Volvo XC60 D5 2017

El XC60 2017 es una brillante síntesis de su hermano mayor, el XC90. Se basa en la misma plataforma y utiliza las mismas señales de diseño, como la gran parrilla cromada, el capó plano y la firma luminosa en forma de T. El XC60 tiene un estilo elegante que está a medio camino entre un SUV y un familiar de lados altos.

Es a bordo donde el sueco se distingue de sus competidores más austeros. El interior seduce por su ambiente muy «zen» y por la calidad de los materiales utilizados, destaca el concesionario de coches segunda mano Crestanevada. Te sientes como en un capullo gracias a los suaves asientos y a los colores claros de nuestra versión de prueba. Sin duda, el XC no es rival para sus rivales, algunos de los cuales deberían seguir su ejemplo.

El moderno salpicadero está coronado por una pantalla táctil multimedia de 9″. No es la pantalla más ergonómica del mercado, pero tiene el mérito de ofrecer unos gráficos cuidados y un funcionamiento fluido. Permite acceder a las funciones de confort (aire acondicionado, etc.), navegación, infoentretenimiento y seguridad. Y Dios sabe que estos últimos son numerosos, ya que Volvo ha hecho de la seguridad su actividad principal. En total, este XC60 D5 en la versión tope de gama «Inscription» cuenta con unas cuarenta ayudas a la conducción. Entre las más espectaculares están un piloto automático que funciona hasta 130 km/h con una función de «atasco», un sistema para evitar obstáculos y un sistema de detección de ciclistas. En la práctica, hay que decir que un título de ingeniero informático es más útil que un permiso de conducir tradicional, ¡ya que el sueco se encarga de todo! Este alto nivel de contenido también repercute en el precio, que sigue siendo de gama muy alta.

Esta segunda generación es 5 cm más larga que su predecesor, pero igual de baja en altura. Esta ganancia de longitud beneficia a los pasajeros. Este último tendrá espacio en todos los niveles para viajar cómodamente, excepto el que se sentará en el centro, donde el asiento es estrecho y el túnel de transmisión imponente. El maletero de 505 litros no bate récords en cuanto a volumen, pero es práctico. Según la versión, dispone de una apertura manos libres, un suelo completamente plano y una altura de carga ajustable con suspensión neumática.

A diferencia de sus competidores, el XC60, al igual que el resto de la gama Volvo, se articula en torno a motores de 4 cilindros (gasolina, diésel e híbrido enchufable) con potencias que van desde los 190 hasta los 407 CV. Nuestra prueba con el D5, el motor diésel de 235 CV, demostró que necesitaba 480 Nm de par para compensar el considerable peso del vehículo (1,9 toneladas). Este bloque musculoso pero cortés está perfectamente apoyado por una brillante transmisión automática de 8 velocidades.
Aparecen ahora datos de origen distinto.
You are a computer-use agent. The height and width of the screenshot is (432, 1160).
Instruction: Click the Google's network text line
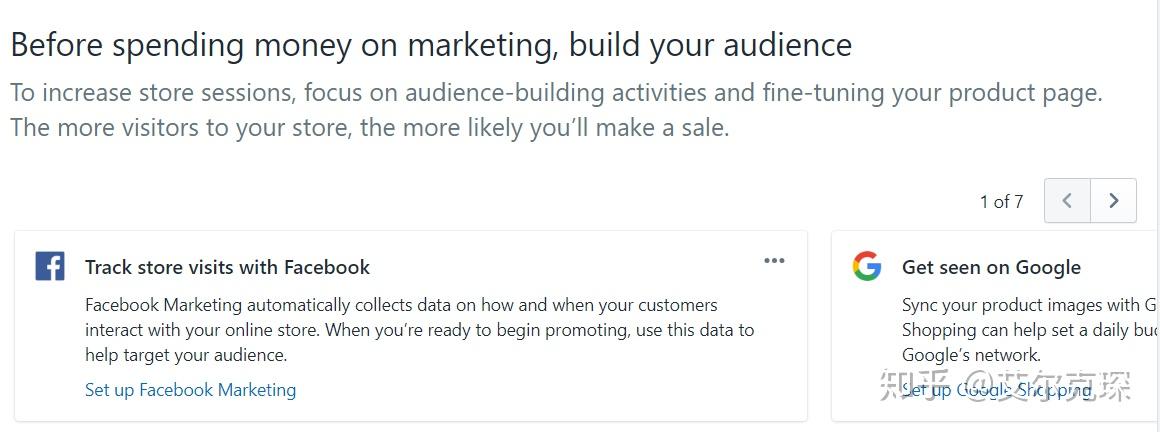[971, 355]
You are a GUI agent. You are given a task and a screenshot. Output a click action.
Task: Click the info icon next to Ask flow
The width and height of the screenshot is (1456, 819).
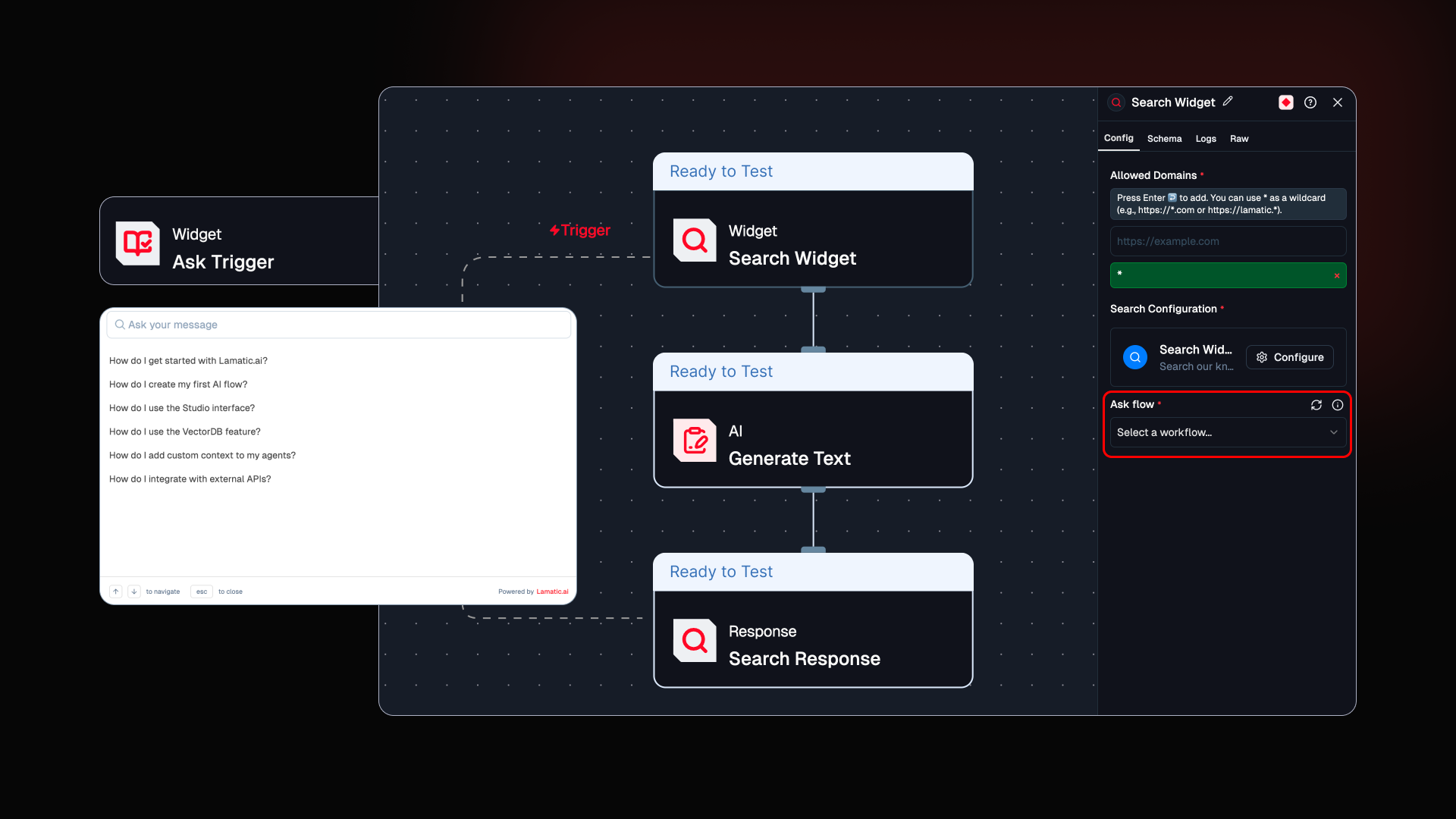coord(1338,405)
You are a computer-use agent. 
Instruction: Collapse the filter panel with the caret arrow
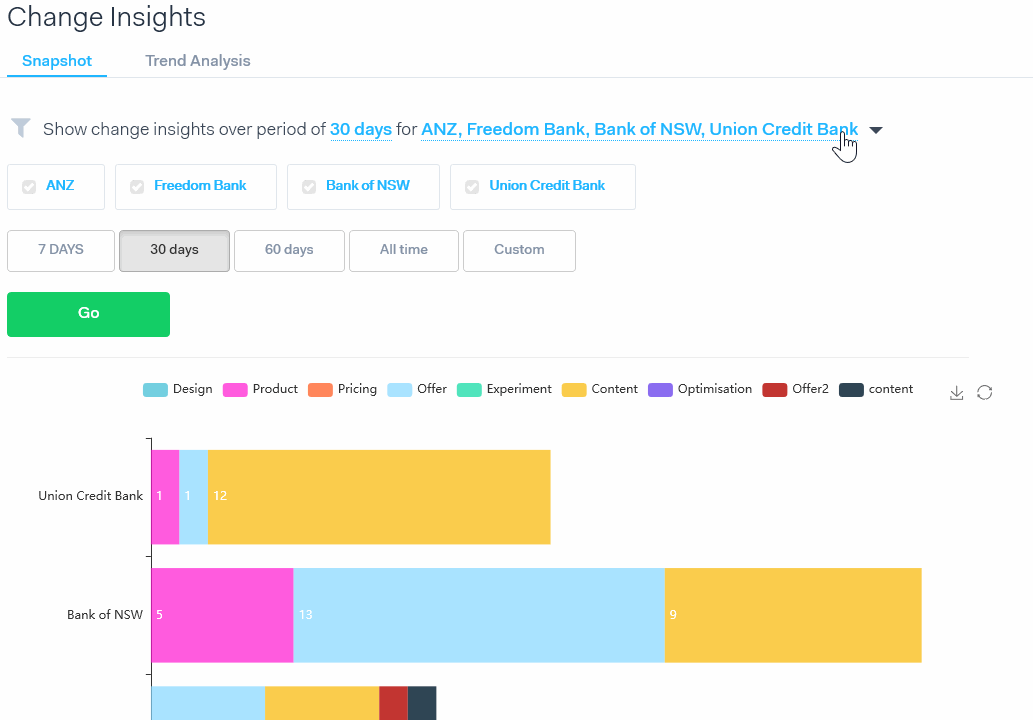pos(876,130)
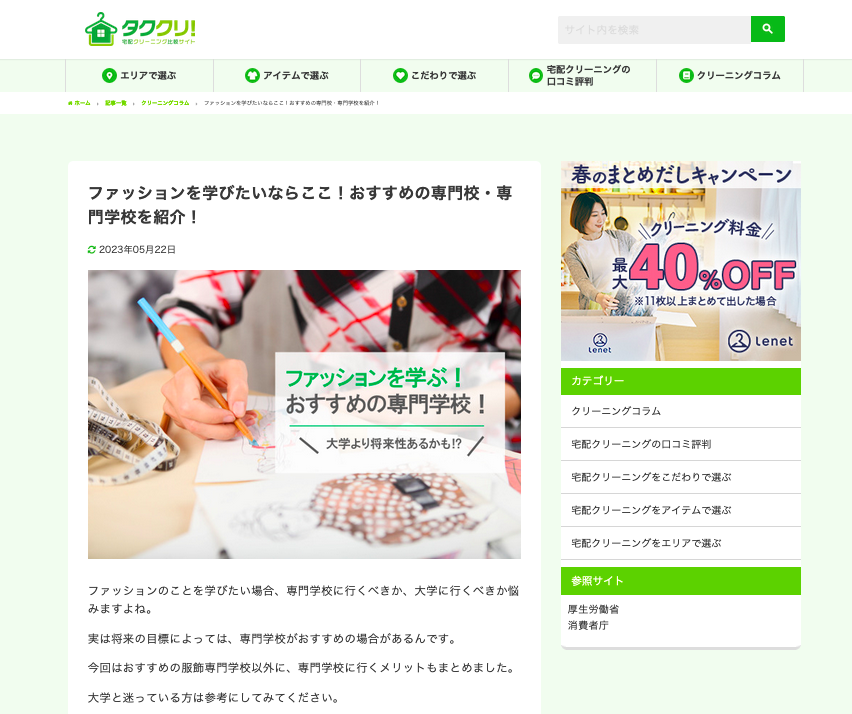Viewport: 852px width, 714px height.
Task: Click the shirt icon for アイテムで選ぶ
Action: pos(252,76)
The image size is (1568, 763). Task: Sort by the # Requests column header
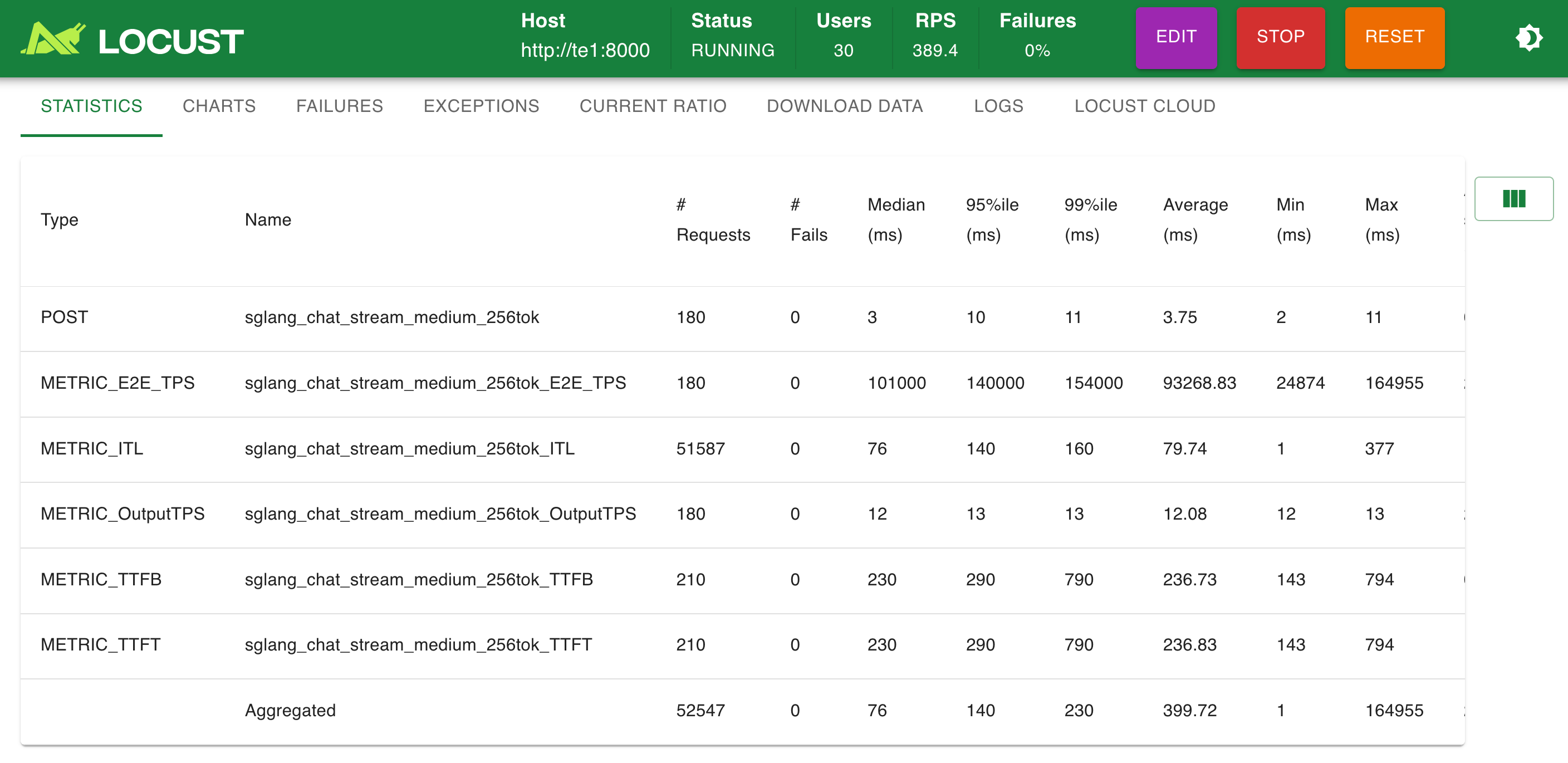coord(713,220)
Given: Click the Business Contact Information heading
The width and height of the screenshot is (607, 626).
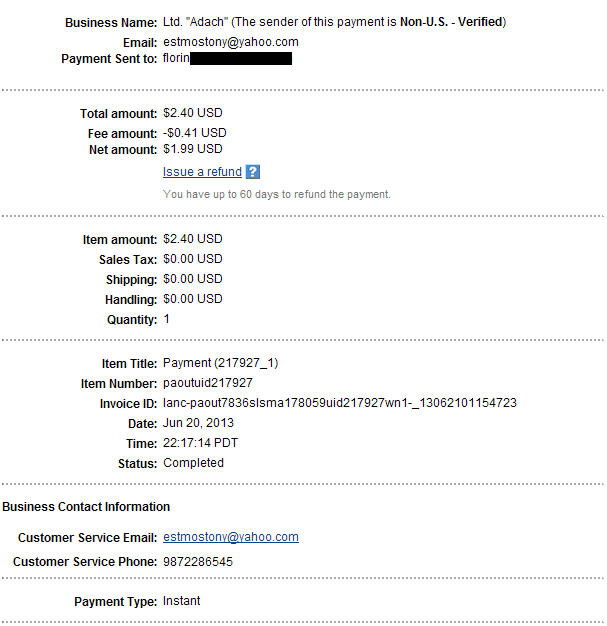Looking at the screenshot, I should (86, 507).
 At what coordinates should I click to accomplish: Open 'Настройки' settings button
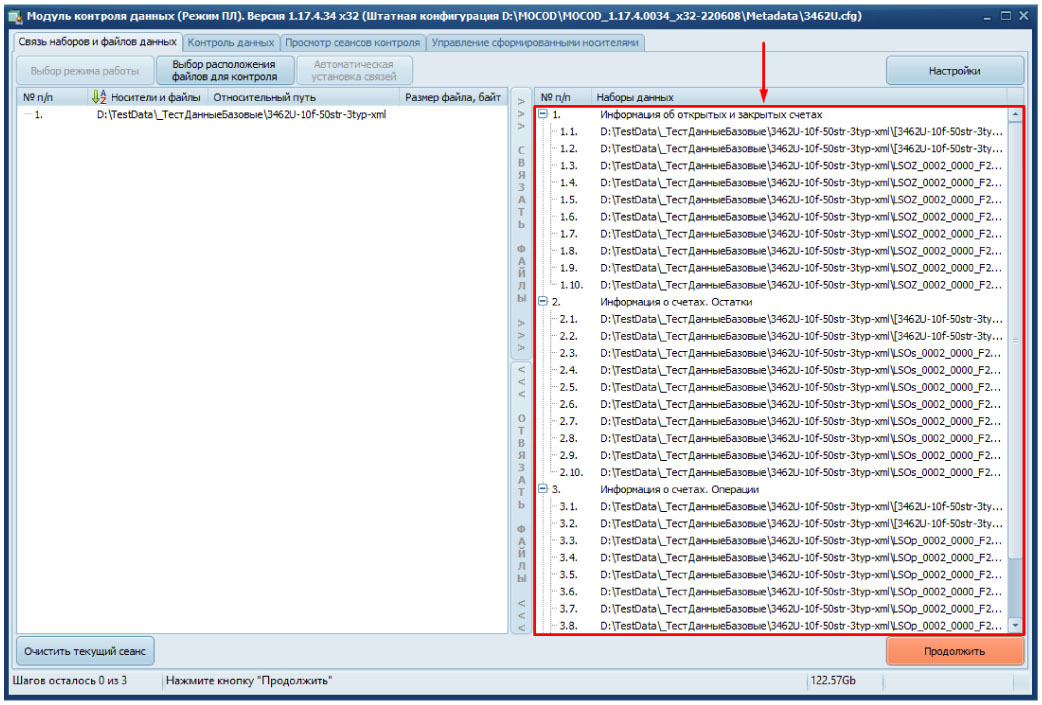click(954, 71)
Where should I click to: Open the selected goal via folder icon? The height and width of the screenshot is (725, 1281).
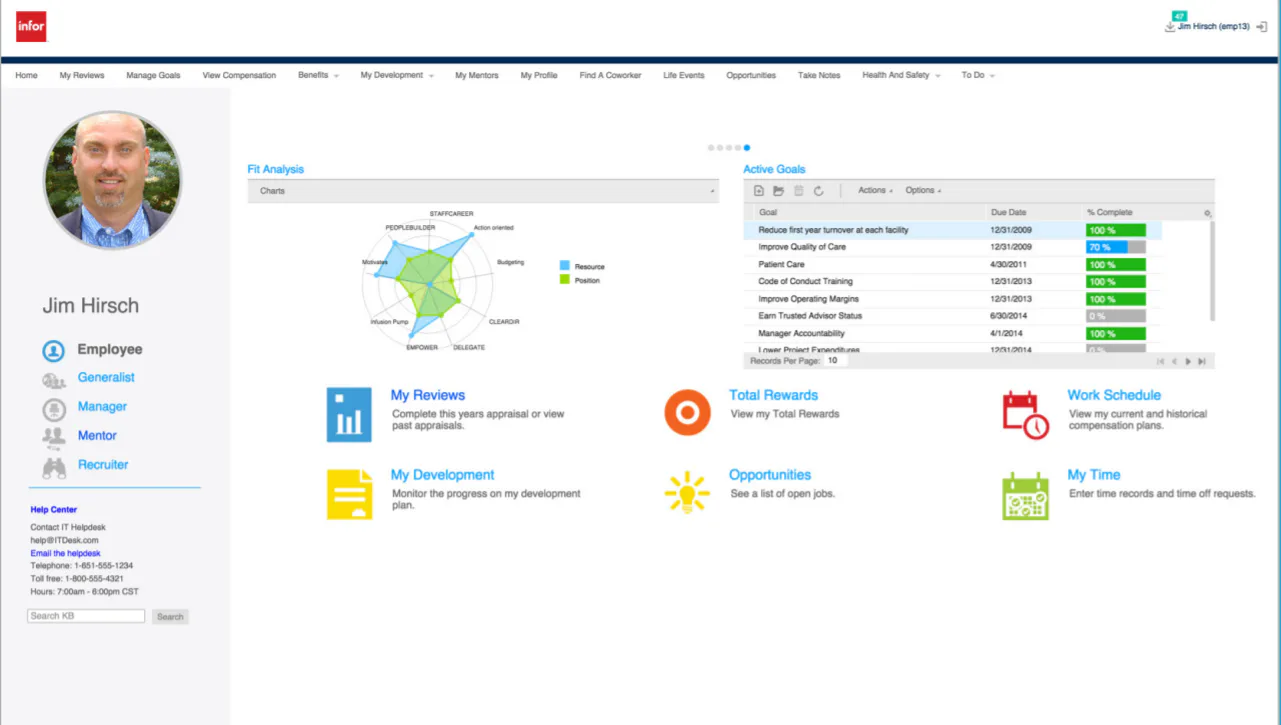tap(780, 190)

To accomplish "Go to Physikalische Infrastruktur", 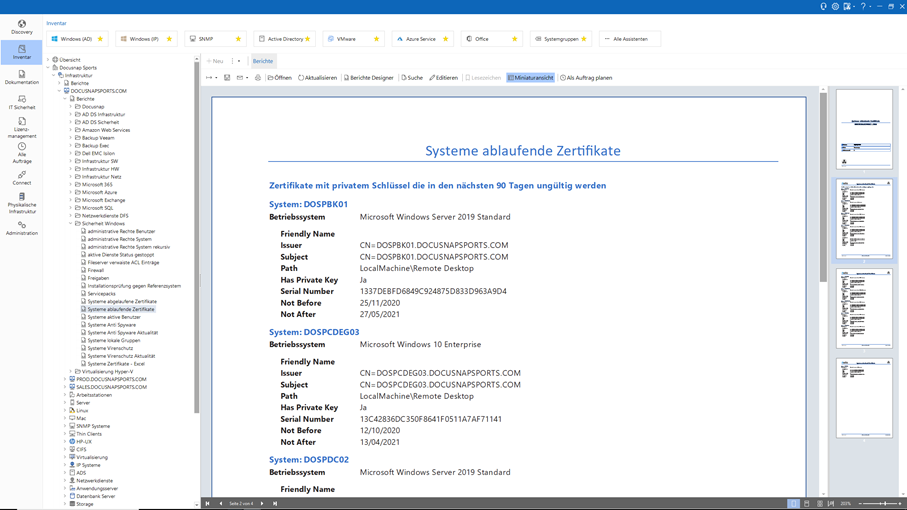I will 21,203.
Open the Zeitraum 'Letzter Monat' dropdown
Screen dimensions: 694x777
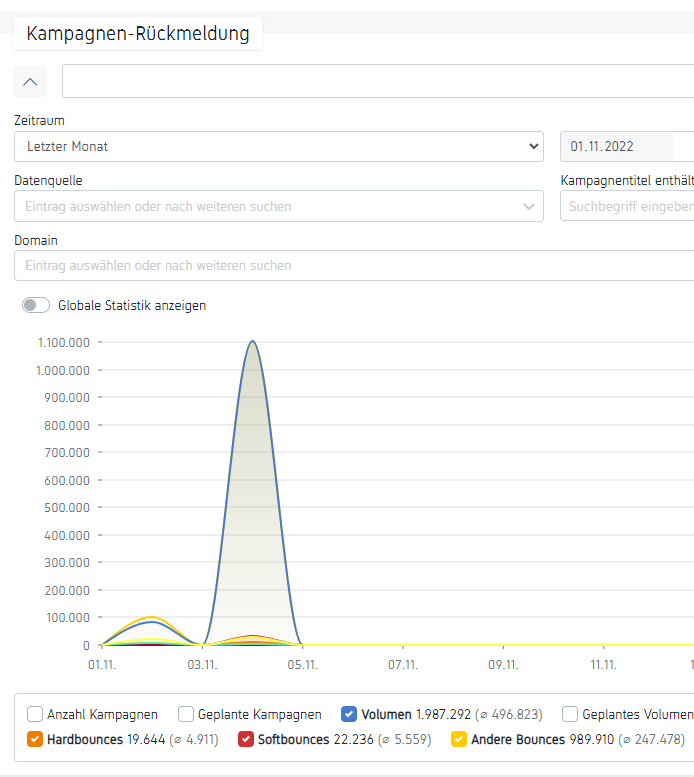point(278,147)
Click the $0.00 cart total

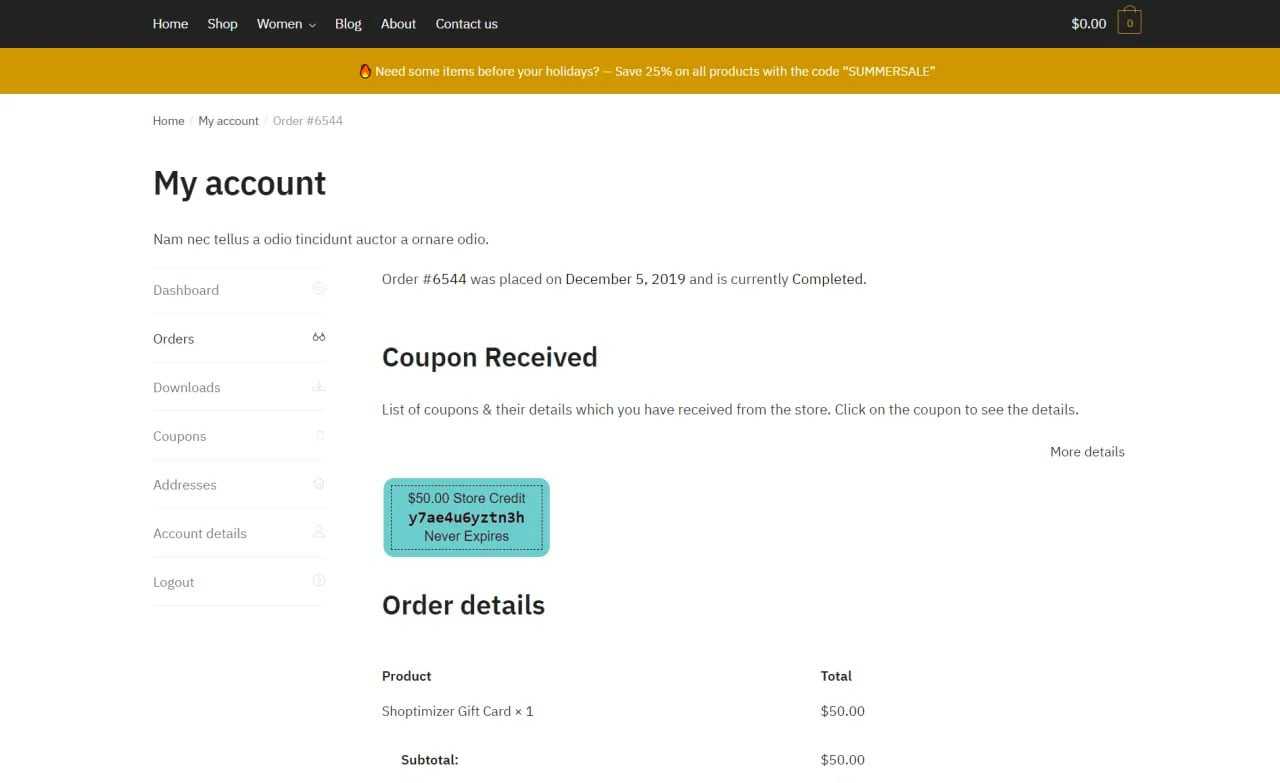(x=1088, y=24)
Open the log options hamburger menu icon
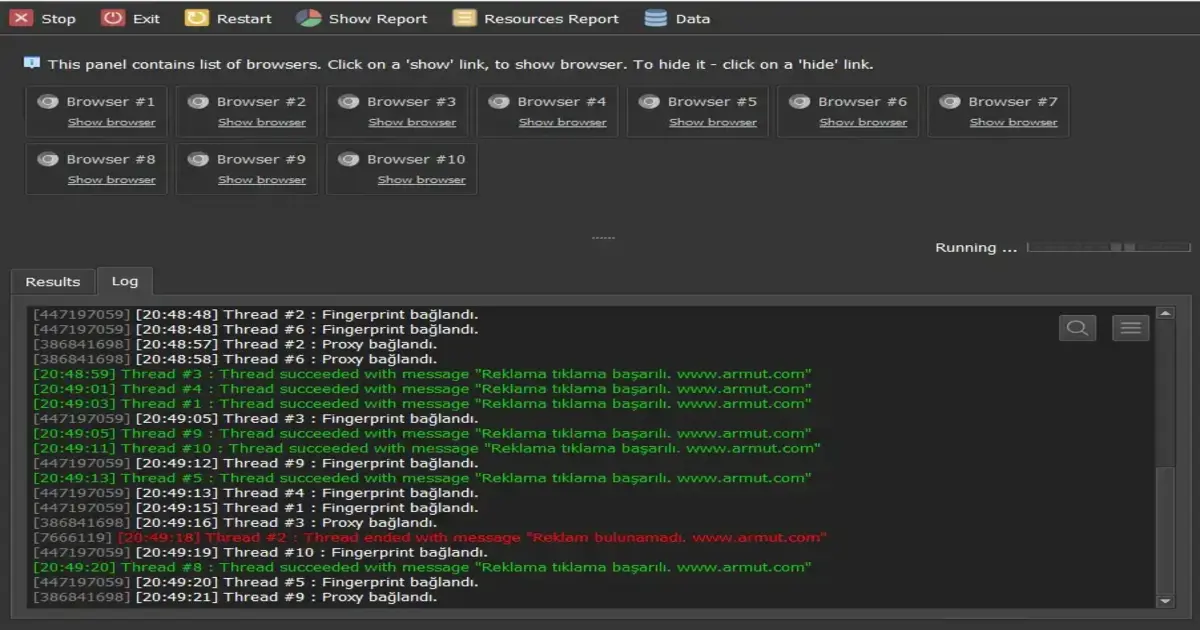Screen dimensions: 1200x630 1130,328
Ofrece una aceleración digna del prestigio que reclama. Sin embargo, nos preguntamos por las prestaciones de la versión de 150 CV, que se lanzará en septiembre. El D5 es discreto y vigoroso y ofrece un consumo de combustible controlado. Encontramos una media de 8 l/100 km durante nuestra prueba, el 80% de la cual se realizó en terreno montañoso.

En la conducción, el SUV de Volvo se distingue por un nivel de confort superior al de sus rivales, sobre todo si se opta por la opción de «suspensión neumática». Este último es un modelo en su género, ya que su absorción es tan eficaz que las imperfecciones de la carretera son casi imperceptibles para los ocupantes del vehículo. Esta amortiguación va de la mano de una insonorización de cuatro estrellas y de un mullido incomparable de los asientos. El XC60 debería atraer a los viajeros. Sin embargo, en cuanto la carretera se vuelve irregular, las leyes de la física se imponen y el peso extra se hace notar. No es tan fácil negociar las curvas, la frenada es menos duradera y la carga aerodinámica es más pronunciada que al volante de sus competidores alemanes.